> _EXERCISE OBJECTIVE_
Reproduce each of the records below word for word, line by line.

########

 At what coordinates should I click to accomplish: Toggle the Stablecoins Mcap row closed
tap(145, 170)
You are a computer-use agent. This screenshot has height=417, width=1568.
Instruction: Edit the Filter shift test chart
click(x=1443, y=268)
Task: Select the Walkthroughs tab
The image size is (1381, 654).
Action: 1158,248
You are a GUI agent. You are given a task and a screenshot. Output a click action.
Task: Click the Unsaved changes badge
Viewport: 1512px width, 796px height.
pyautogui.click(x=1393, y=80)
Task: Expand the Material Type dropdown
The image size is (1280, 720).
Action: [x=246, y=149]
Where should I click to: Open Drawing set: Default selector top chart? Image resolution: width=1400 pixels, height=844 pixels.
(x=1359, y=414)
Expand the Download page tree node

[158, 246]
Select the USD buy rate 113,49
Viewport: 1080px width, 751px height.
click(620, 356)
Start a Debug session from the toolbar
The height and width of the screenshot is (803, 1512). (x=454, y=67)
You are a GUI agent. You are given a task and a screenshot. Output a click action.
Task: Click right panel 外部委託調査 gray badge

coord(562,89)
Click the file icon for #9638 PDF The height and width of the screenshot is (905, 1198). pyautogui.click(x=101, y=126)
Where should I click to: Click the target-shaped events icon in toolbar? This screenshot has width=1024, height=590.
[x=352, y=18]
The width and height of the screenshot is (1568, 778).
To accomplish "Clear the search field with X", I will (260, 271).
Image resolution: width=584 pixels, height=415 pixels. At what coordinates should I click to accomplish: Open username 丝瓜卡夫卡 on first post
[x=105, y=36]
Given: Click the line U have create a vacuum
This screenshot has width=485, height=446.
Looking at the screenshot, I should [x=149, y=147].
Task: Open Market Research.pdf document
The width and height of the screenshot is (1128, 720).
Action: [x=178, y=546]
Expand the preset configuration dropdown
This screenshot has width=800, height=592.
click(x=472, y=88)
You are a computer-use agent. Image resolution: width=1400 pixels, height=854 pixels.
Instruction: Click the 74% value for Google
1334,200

########

> _REPLY TO THE TASK_
 At what coordinates should I click to accomplish: Toggle the Stablecoins Mcap row closed
tap(145, 170)
You are a computer-use agent. This screenshot has height=417, width=1568.
Instruction: Edit the Filter shift test chart
click(x=1443, y=268)
Task: Select the Walkthroughs tab
The image size is (1381, 654).
Action: 1158,248
You are a GUI agent. You are given a task and a screenshot. Output a click action.
Task: Click the Unsaved changes badge
Viewport: 1512px width, 796px height.
pyautogui.click(x=1393, y=80)
Task: Expand the Material Type dropdown
The image size is (1280, 720).
Action: [x=246, y=149]
Where should I click to: Open Drawing set: Default selector top chart? Image resolution: width=1400 pixels, height=844 pixels.
(x=1359, y=414)
Expand the Download page tree node

[158, 246]
Select the USD buy rate 113,49
Viewport: 1080px width, 751px height.
click(620, 356)
Start a Debug session from the toolbar
The height and width of the screenshot is (803, 1512). (x=454, y=67)
You are a GUI agent. You are given a task and a screenshot. Output a click action.
Task: Click right panel 外部委託調査 gray badge

coord(562,89)
Click the file icon for #9638 PDF The height and width of the screenshot is (905, 1198). pyautogui.click(x=101, y=126)
Where should I click to: Click the target-shaped events icon in toolbar? This screenshot has width=1024, height=590.
[x=352, y=18]
The width and height of the screenshot is (1568, 778).
To accomplish "Clear the search field with X", I will (260, 271).
Image resolution: width=584 pixels, height=415 pixels. At what coordinates should I click to accomplish: Open username 丝瓜卡夫卡 on first post
[x=105, y=36]
Given: Click the line U have create a vacuum
This screenshot has width=485, height=446.
Looking at the screenshot, I should [x=149, y=147].
Task: Open Market Research.pdf document
The width and height of the screenshot is (1128, 720).
Action: [x=178, y=546]
Expand the preset configuration dropdown
This screenshot has width=800, height=592.
click(x=472, y=88)
You are a computer-use agent. Image resolution: width=1400 pixels, height=854 pixels.
Instruction: Click the 74% value for Google
1334,200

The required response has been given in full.